Once I interviewed a Vietnam veteran who told me he’d waded through swamps filled with leeches. He’d smoke cigarettes, and then use them to burn the leeches off himself just so they wouldn't keep sucking his blood.
Now, I know stage 4 cancer isn't quite THAT bad, but there are days when I do feel like I'm wading through a swamp, just hoping to find solid ground. Yet, what happened last week gave me the anchor I’ve needed.
Someone paid for me to get a manicure for Mother’s Day. I’ve been pretty excited about it, but when I got to the salon last week, judgement practically emanated from the woman doing my nails. She impersonally motioned for me to put my hands on the counter before roughly sanding my nails and yanking on my hands. I tried talking to her, but she acted like she didn’t understand English, so we sat in silence for a while.
I’d worn fancy earrings and clothes that day (all from Goodwill *scha-bam!), and she hadn’t seen that I walk differently from regular people. I realized then that when I’m sitting, no one would know I’m sick. Regardless of the reason “why,” she didn’t act very nicely, and I just wished I could understand more about her.
(A dress I got for $5 at Goodwill.)
It wasn’t until she got to my left thumb that she studied my disfiguration and looked at me. “What happened?” she suddenly spoke bluntly—in English!
“I cut my thumb in half on a tablesaw,” I said. “It was crazy. The poor kids behind me—blood went everywhere. It was the worst accident that high school woodshop class ever had.”
“Hmmph! And what’s this?” She pulled my arm really hard and started touching the bruises on my inner elbow.
“I have stage four...cancer,” I said. “They have to draw my blood a lot and do treatments. I wanted a port, but I guess I can’t have one because I’ve had blood clots in the past.”
The air around us shifted. I swear this woman went from hating me...thinking I was some snotty person...to feeling compassion.

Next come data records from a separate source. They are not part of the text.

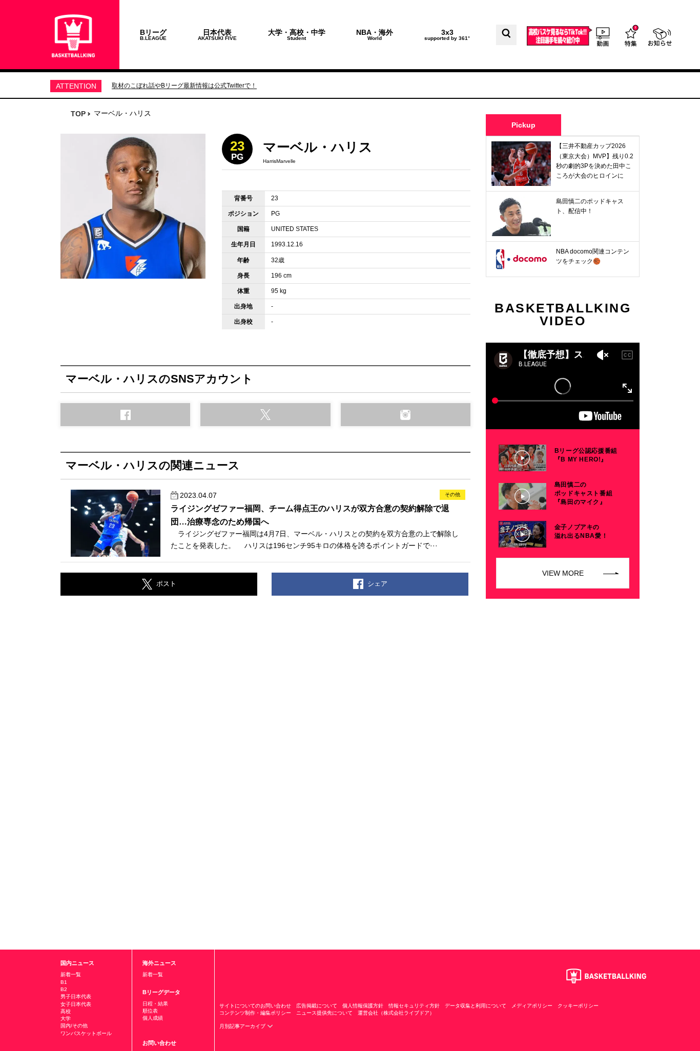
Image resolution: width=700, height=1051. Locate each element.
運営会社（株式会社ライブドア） (396, 1013)
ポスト (166, 583)
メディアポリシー (531, 1005)
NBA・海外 (374, 34)
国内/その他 (74, 1025)
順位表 (150, 1011)
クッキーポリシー (578, 1005)
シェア (377, 583)
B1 (63, 982)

She showed me all of HER scars then; they ran from her hands to her arms. I couldn’t believe I hadn’t noticed them before! Just like she’d missed so much about me, I had missed so much about her.
“I’m from Vietnam,” she said. “I fished for a living before coming here. These scars are all from fishing.” Then her eyes twinkled as she let go of my hand and stared at me. “We killed the fish—while they were still alive.”
I didn’t know how else you’d kill fish, but THAT made me smile—as if a real, live pirate sat across from me!
“You have kids?” she asked.
“Yes, I do. Four.”
“19, 16, 13, and 11.”
“19! I have a 19-year-old too,” she said.
I beamed as she showed me pictures. “She’s a real beauty!”
So we talked about our children, fishing, and even cancer. We both said how hard life can be and how strange things turn out. And oddly enough, neither one of us could fathom what the other had gone through! I couldn’t comprehend Vietnam, and she couldn’t imagine having cancer.
And this woman—who’d pretended to not speak English—suddenly became a sort of kindred spirit.
After I gave her a tip and walked out to my car, she darted from the building and yelled across the parking lot. “Good luck! Hang in there!”
“You too,” I said.
As I drove away, I couldn’t help smiling.
We all go through hidden struggles that no one sees on the surface. It’s just nice when we can have these transcendent moments and find such beauty along the way. I’m so glad I met that woman who felt generous enough to let down her walls to share some of her story with me. She is pretty amazing.